#### [Raw data]
☆ ☆ ☆ ☆ ☆ ☆ ☆

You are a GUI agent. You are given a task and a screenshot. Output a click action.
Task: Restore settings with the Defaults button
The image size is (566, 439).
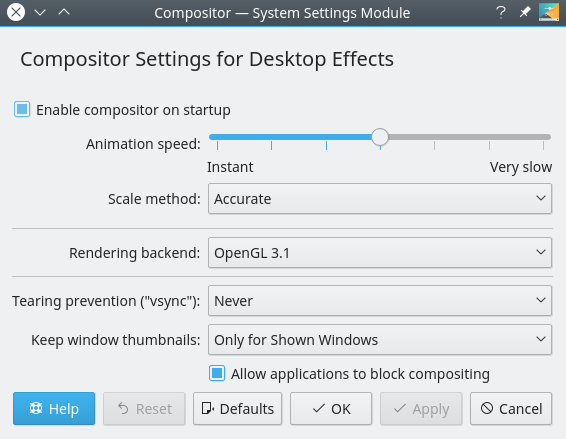(238, 409)
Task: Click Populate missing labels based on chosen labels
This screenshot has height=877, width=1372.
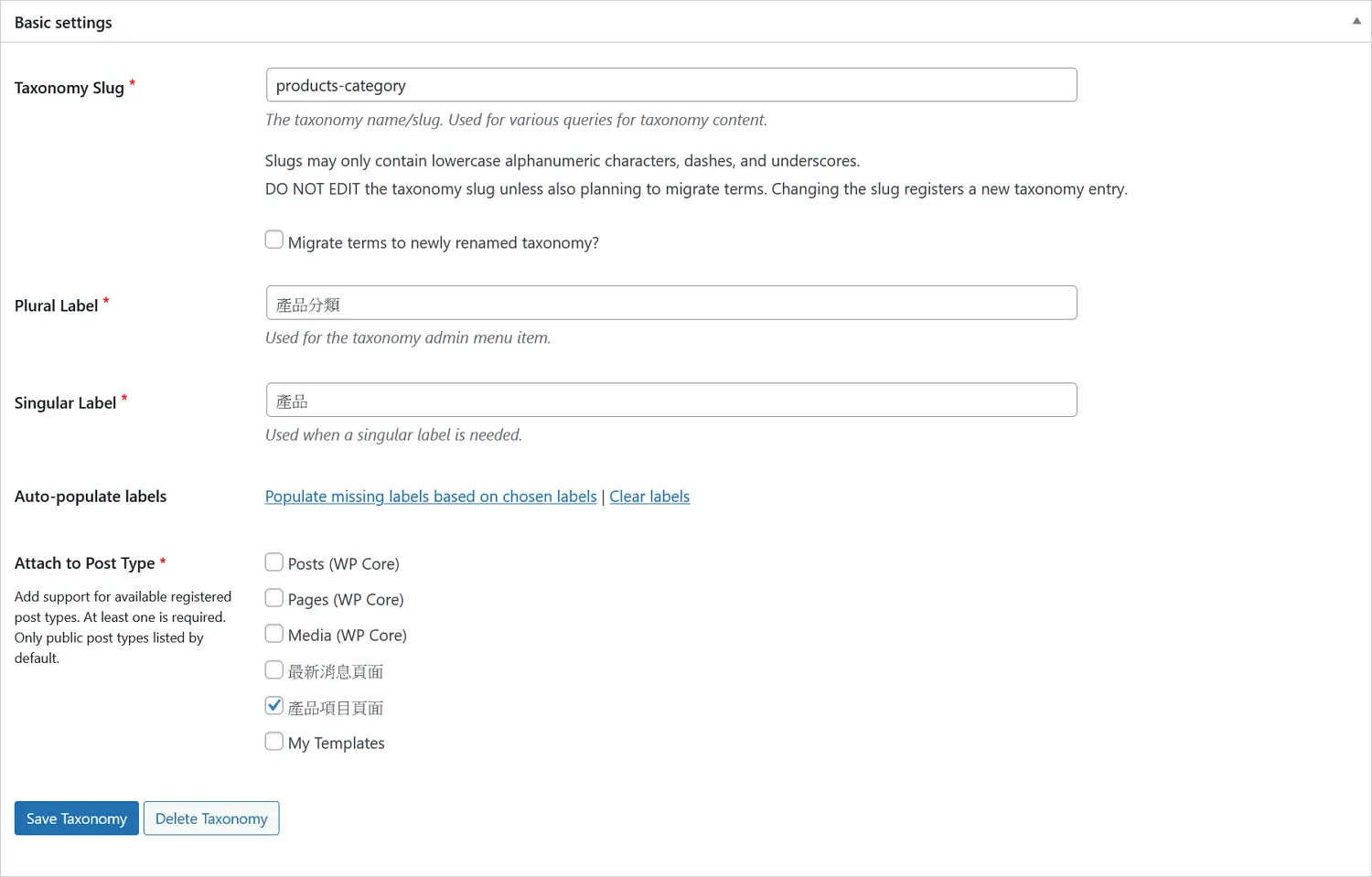Action: tap(431, 497)

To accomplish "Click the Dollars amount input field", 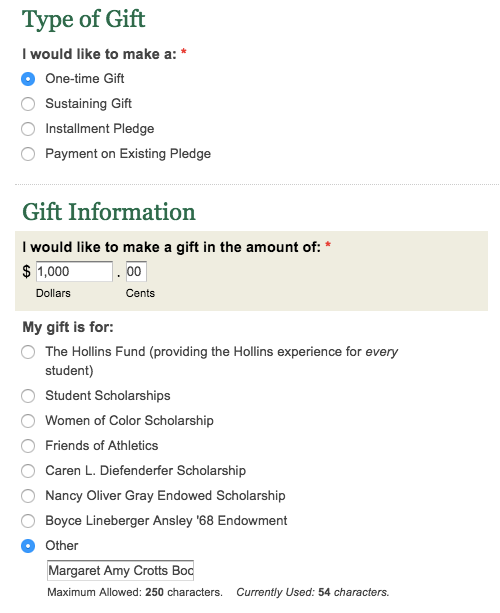I will point(74,271).
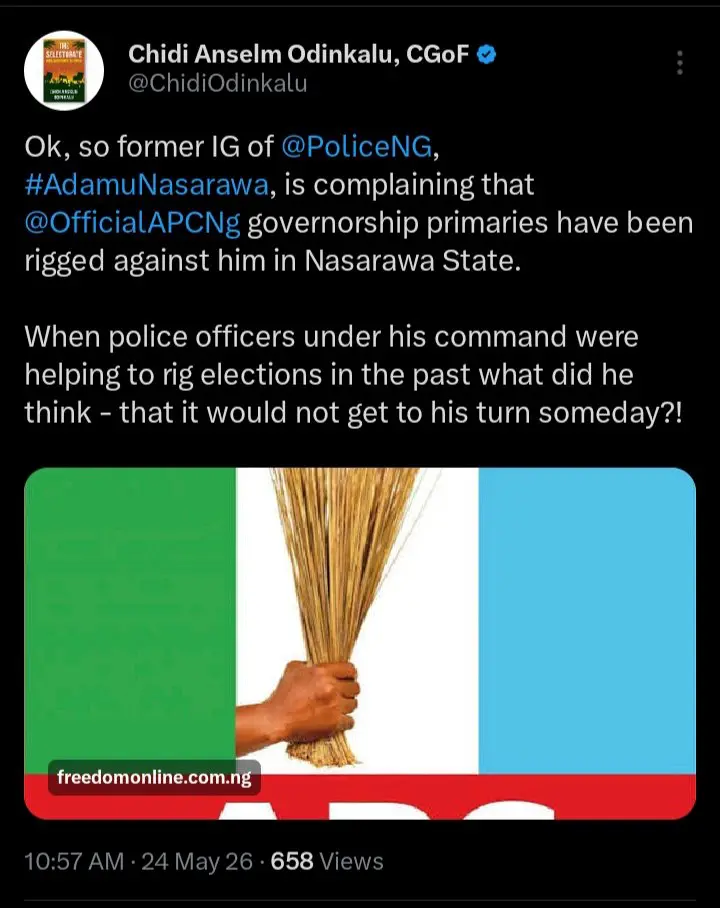Screen dimensions: 720x908
Task: Click the light blue stripe of the image
Action: tap(587, 620)
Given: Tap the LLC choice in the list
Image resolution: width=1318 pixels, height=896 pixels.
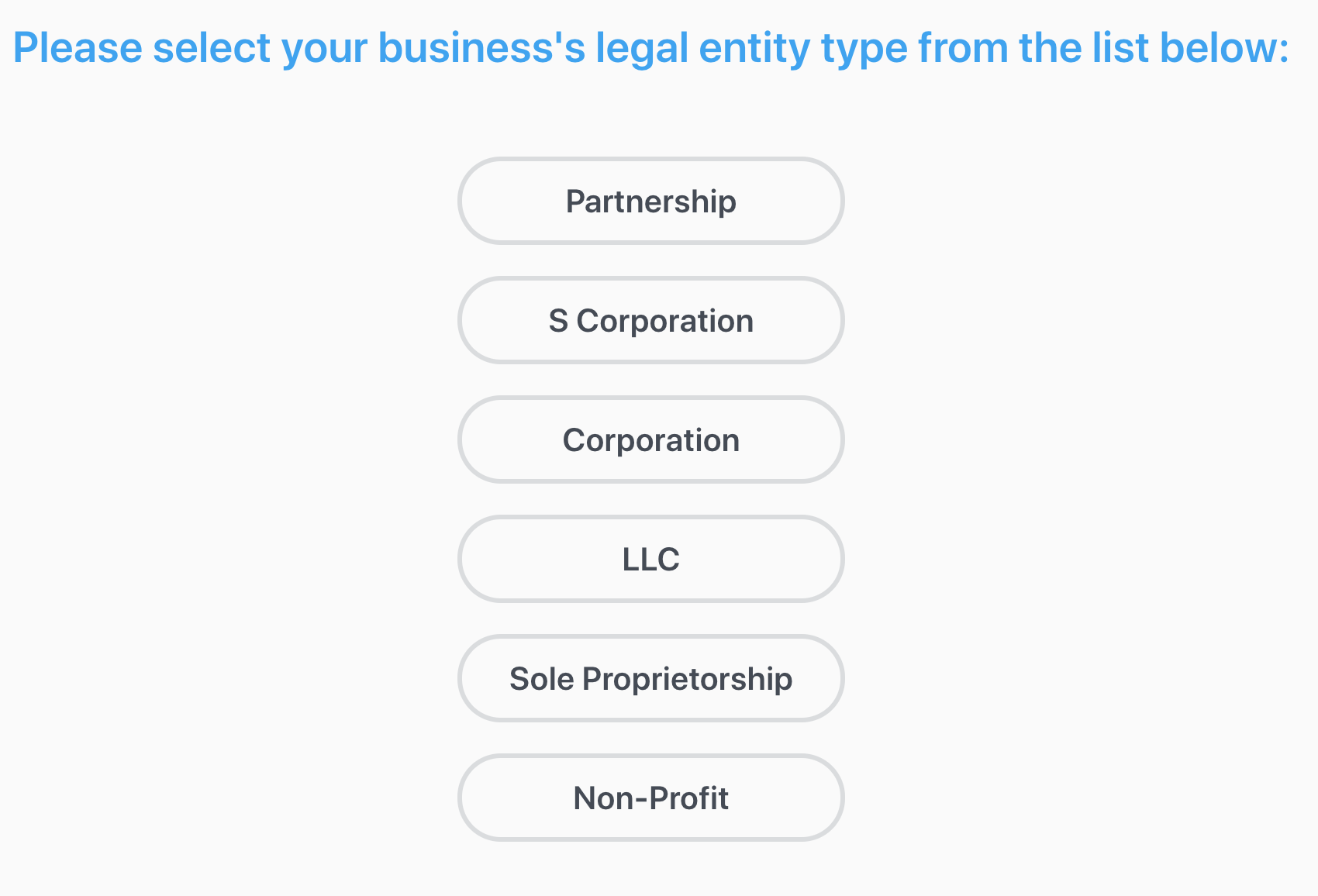Looking at the screenshot, I should 650,559.
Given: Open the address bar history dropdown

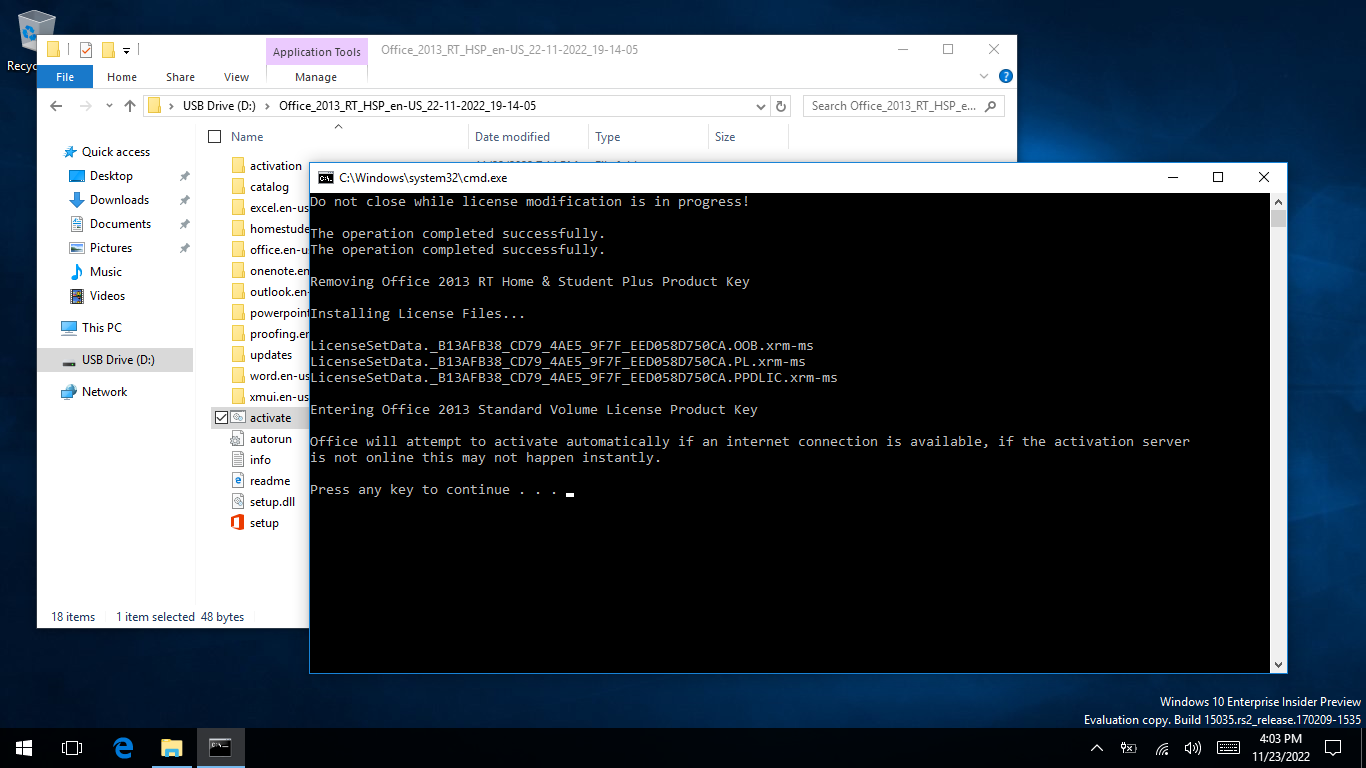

☆ ☆ ☆ ☆ ☆ ☆ ☆

#### [Instructions to follow]
Only those lines from the one containing "Image resolution: width=1318" to the end of the material above, retyped exactly and without pictures, belong in your reply.

#### [Output of the exercise]
Image resolution: width=1318 pixels, height=896 pixels.
Looking at the screenshot, I should 650,559.
Given: Open the address bar history dropdown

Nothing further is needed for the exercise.